* [Data provided]
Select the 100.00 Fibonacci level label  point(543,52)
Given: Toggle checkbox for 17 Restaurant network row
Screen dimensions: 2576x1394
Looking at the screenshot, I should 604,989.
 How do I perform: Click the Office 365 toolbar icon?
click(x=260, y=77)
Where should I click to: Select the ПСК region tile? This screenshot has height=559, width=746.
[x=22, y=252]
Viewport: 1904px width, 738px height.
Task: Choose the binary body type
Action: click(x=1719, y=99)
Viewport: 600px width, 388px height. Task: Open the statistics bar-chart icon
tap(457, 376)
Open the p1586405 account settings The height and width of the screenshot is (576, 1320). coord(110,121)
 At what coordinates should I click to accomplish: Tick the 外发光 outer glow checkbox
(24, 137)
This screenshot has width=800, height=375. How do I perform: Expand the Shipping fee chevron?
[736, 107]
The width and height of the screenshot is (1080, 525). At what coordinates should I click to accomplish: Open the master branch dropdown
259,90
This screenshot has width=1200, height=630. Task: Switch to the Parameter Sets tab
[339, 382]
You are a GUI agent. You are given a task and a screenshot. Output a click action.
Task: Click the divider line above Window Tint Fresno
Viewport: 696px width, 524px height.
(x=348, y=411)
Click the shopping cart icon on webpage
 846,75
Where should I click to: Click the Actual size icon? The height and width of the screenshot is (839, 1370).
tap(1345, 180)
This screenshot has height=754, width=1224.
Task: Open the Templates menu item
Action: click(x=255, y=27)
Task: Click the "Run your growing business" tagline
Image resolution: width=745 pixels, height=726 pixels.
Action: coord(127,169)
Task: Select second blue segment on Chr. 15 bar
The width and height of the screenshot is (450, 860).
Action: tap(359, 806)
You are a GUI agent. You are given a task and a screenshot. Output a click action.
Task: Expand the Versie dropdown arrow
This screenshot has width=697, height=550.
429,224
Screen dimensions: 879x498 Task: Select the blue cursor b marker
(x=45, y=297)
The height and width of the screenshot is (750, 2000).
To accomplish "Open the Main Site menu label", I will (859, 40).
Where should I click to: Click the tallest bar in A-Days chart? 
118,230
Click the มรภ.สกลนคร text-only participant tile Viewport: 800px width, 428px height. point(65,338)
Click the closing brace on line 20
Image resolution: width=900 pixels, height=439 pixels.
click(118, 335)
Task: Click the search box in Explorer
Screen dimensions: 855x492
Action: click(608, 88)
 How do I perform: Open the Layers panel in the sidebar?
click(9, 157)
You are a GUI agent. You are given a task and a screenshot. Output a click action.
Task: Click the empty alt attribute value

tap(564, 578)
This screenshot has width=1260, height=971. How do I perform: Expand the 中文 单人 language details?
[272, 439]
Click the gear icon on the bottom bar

* [Task item] Each line holding "label" should be copied from the material above.

* [Expected answer]
Select the 100.00 Fibonacci level label  point(543,52)
To accomplish "Open the Main Site menu label", I will (859, 40).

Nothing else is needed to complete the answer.